DOCUMENT EXTRACT ▸

┄┄┄┄┄┄┄┄┄┄┄┄┄┄┄┄┄┄┄┄

A new case from the U.S. 5th Circuit Court of Appeals makes clear once again the importance in disability cases of an individual assessment of the employee’s ability to perform the job and of having a job description, which includes the essential functions and the physical requirements of the job.

In Rodriguez vs. ConAgra Grocery Products Company, Rodriguez was a temporary laborer and then was recommended for a permanent position. ConAgra made a provisional offer of employment for a permanent position contingent on Rodriguez passing a physical examination. ConAgra sent Rodriguez for a physical but provided the doctor with no job description or physical requirement information regarding the job. The doctor, in fact, knew nothing of the qualifications necessary for the position. The doctor discovered Rodriquez had diabetes. When questioned about the condition and whether he was being treated for the condition, Rodriguez could not recall the name of the medication he was taking and also could not recall the name of his physician. The doctor submitted a report to ConAgra saying Rodriguez “was not medically qualified” for the position because of “uncontrolled diabetes.” Rodriguez disputed the assessment and informed the doctor he had a complete physical two months before; he was taking pills for his diabetes; and he had no problems with his diabetes. The doctor later testified that he observed “no ill-effects attributable to Rodriguez’s diabetes.” On the basis of the doctor’s opinion, ConAgra denied employment to Rodriguez.

┄┄┄┄┄┄┄┄┄┄┄┄┄┄┄┄┄┄┄┄

DATA TO EXAMINE ▸
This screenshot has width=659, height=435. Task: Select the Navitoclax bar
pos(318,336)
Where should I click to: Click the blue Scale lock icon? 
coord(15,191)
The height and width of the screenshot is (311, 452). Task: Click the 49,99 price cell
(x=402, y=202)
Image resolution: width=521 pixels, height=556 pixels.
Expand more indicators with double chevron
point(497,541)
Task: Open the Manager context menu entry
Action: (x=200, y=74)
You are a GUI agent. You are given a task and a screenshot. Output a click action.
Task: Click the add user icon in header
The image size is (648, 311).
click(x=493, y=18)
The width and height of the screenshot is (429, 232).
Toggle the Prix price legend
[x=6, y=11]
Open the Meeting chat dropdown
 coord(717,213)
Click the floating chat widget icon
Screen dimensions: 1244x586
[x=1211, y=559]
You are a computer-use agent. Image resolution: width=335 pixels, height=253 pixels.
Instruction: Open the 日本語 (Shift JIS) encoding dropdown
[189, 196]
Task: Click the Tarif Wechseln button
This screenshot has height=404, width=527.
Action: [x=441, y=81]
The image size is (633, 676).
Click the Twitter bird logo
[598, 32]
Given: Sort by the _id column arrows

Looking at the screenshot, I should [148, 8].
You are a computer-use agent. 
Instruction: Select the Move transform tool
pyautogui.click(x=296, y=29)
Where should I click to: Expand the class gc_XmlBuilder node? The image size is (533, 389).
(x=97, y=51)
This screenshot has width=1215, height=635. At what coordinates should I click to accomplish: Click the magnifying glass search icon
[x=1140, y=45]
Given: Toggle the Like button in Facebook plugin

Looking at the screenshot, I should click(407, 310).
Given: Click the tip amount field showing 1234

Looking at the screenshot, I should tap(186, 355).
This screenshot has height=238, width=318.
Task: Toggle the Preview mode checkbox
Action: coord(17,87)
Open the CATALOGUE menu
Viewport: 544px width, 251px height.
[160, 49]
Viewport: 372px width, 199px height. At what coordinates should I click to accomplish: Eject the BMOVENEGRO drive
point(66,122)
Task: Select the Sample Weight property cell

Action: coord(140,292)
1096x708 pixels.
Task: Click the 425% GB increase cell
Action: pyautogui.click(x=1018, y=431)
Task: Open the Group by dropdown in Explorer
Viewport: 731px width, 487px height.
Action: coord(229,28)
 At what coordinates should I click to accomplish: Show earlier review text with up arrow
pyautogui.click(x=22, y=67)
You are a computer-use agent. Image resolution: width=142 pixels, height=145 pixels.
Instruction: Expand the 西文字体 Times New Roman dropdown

┄┄┄┄┄┄┄┄┄┄┄┄┄┄┄┄┄┄┄┄

EXERCISE SET ▸
(a) Retype the passage of the disability case article that falls between "A new case from" and "of the job.", inclusive, with no changes.
(b) In the disability case article, what reason did the doctor's report give for finding Rodriguez not medically qualified for the position?
(c) Proceed with the article on Rodriguez vs. ConAgra Grocery Products Company, picking up after its last sentence.

ANSWER SECTION ▸
(a)
A new case from the U.S. 5th Circuit Court of Appeals makes clear once again the importance in disability cases of an individual assessment of the employee’s ability to perform the job and of having a job description, which includes the essential functions and the physical requirements of the job.

(b) The report said he was not medically qualified because of "uncontrolled diabetes."

(c)
The trial court granted ConAgra’s Motion for Summary Judgment and dismissed Rodriguez’s case finding there was no Americans with Disabilities Act (“ADA”) discrimination because the employment decision was based on the belief that his diabetes was uncontrolled and not on the disability. The 5th Circuit did not agree and reversed the dismissal of the suit. The 5th Circuit found that Rodriguez presented sufficient evidence to show that he was “regarded as” disabled and that ConAgra withdrew its offer of employment because of his “perceived disability.”

Under the ADA, a plaintiff is “regarded as” disabled if he/she: “(1) has an impairment which is not substantially limiting but which the employer perceives as…substantially limiting…; (2) has an impairment which is substantially limiting only because of the attitudes of others towards such an impairment; or (3) has no impairment at all but is regarded by the employer as having a substantially limiting impairment.” Here Rodriguez’s diabetes did not substantially limit him in a major life activity, but ConAgra “perceived” his diabetes to be substantially limiting. In essence, the court says that in “regarded as” disability cases “there is nothing for the plaintiff to control or medicate.”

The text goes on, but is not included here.